In [his memorandum opposing summary judgement, surviving brother] contended questions of fact existed as to whether the witnesses could authenticate the documents. Subsequently, the trial court denied [surviving spouse's] motion for summary judgment. Once the summary judgment was denied, it was incumbent upon [surviving brother] to present whatever arguments and documents he believed relevant to determining those questions of fact to the trial court at the evidentiary hearing. By failing to do so, he waived this issue for appellate review.

Wrongful Death Act: Decedent's Adult Children Have Standing to Object to Wrongful Death Action Settlement Terms and a Right to a Hearing on Their Objections

Brunson v. McKay, 2005 WL 1677939 (Fla. 2d DCA July 20, 2005) (Trial Court Reversed)

Polk County Judge Ronald A. Herring was apparently convinced that the decedent's adult children had a negligible interest, if any, in a $450,000 wrongful death action settled by the decedent's surviving spouse (who was also the sole personal representative of his estate). As such, when the children sought to object to the terms of the settlement agreement under Florida's Wrongful Death Act, the probate judge held that they lacked standing to do so and denied their request.

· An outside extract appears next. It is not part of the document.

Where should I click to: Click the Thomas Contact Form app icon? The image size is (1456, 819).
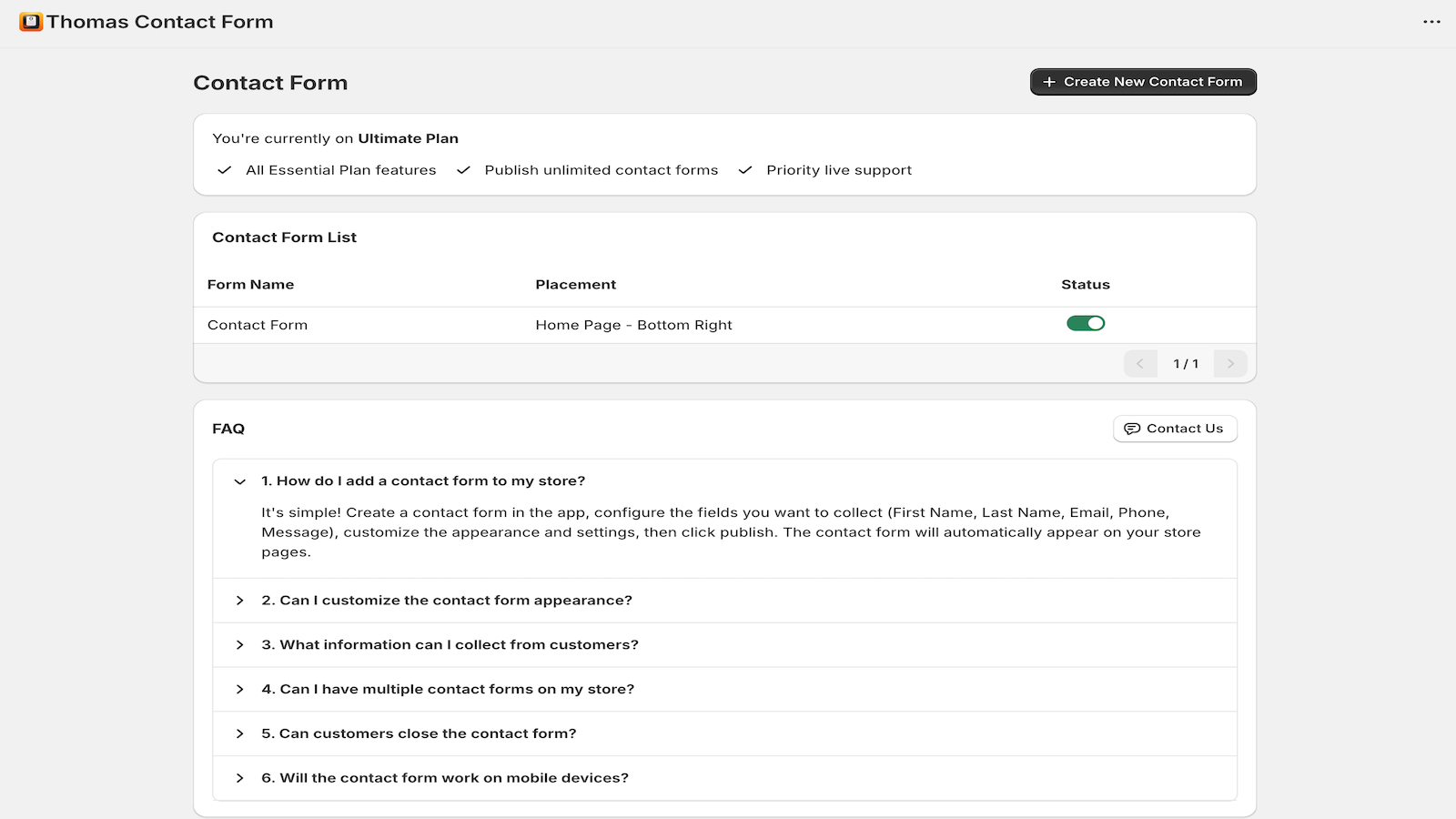click(x=31, y=22)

On appeal, the surviving spouse argued that the probate judge's order was a non-appealable, non-final order. The surviving spouse also argued on appeal that even if the surviving adult children had standing to object, the probate judge was not required to give them a hearing on their timely objections because F.S. § 768.25 does not specifically provide that objecting survivors are entitled to a hearing on their objections.

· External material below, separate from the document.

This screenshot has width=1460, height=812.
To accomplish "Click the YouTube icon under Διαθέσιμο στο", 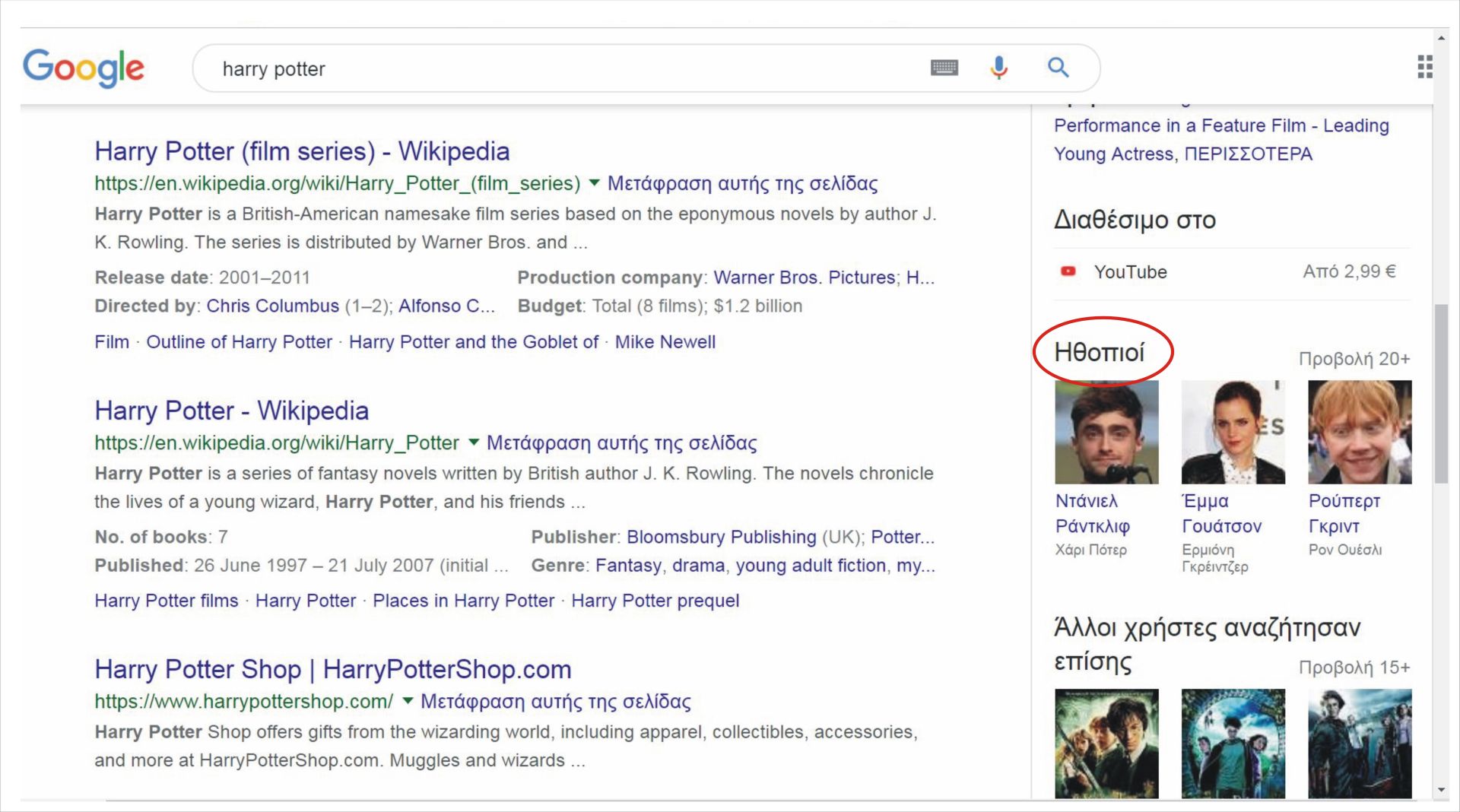I will [1068, 271].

Although the Second DCA clearly signaled that it was inclined to agree with the probate judge's assessment of the "merits" of the adult children's claims, on strict procedural grounds it ruled against the surviving spouse on all issues, holding as follows:

  • Citing Fla. R. App. P. 9.030(b)(1)(A) and 9.110(a)(2), the Second DCA ruled that the probate judge's order approving the settlement was an appealable, final order.
  • Noting that the probate judge had confused the issue of "standing" with the question of the "merits" of the adult children's claims, the Second DCA held that the adult children fell within the definition of "survivors" contained in F.S. § 768.18(1) of the Wrongful Death Act, and thus had standing as a matter of law to object to the terms of the settlement agreement.
  • Recognizing that F.S. § 768.25 does not specifically provide that objecting survivors are entitled to a hearing on their objections, the Second DCA nonetheless held that "routine practice under the Act requires one where there is an objection to a proposed settlement."

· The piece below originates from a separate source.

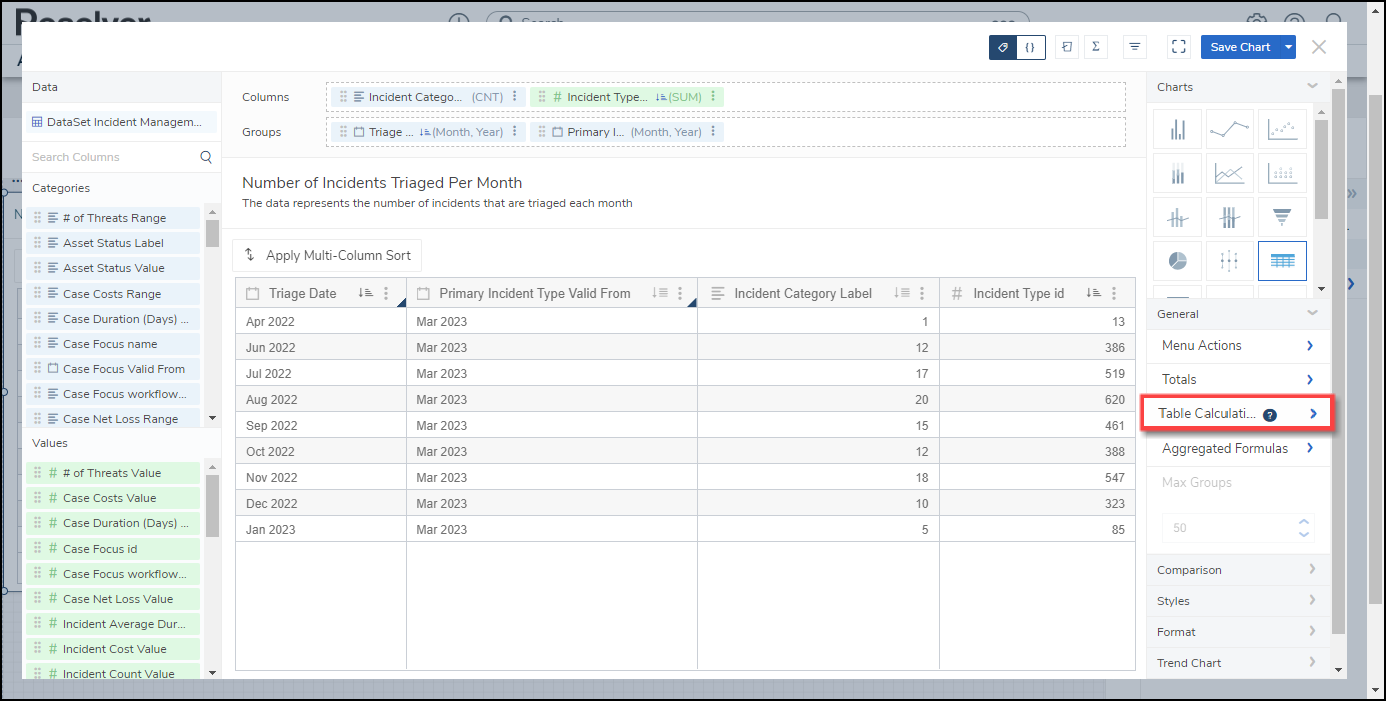Toggle the tag label view button
Screen dimensions: 1386x701
tap(1003, 47)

Order Determining Entitlement to the Elective Share Is Not Appealable

Dempsey v. Dempsey, 2005 WL 954856 (Fla. 2 DCA April 27, 2005) (Appeal Dismissed)

Under Florida Probate Rule 5.360, determining the elective share is a two step process. First, the trial court must rule on the issue of entitlement (Rule 5.360(c)). Second, if the trial court finds entitlement, then it must determine the amount of the elective share, the assets to be distributed to satisfy the elective share, and, if contribution is necessary, the amount of contribution for which each recipient is liable (Rule 5.360(d)).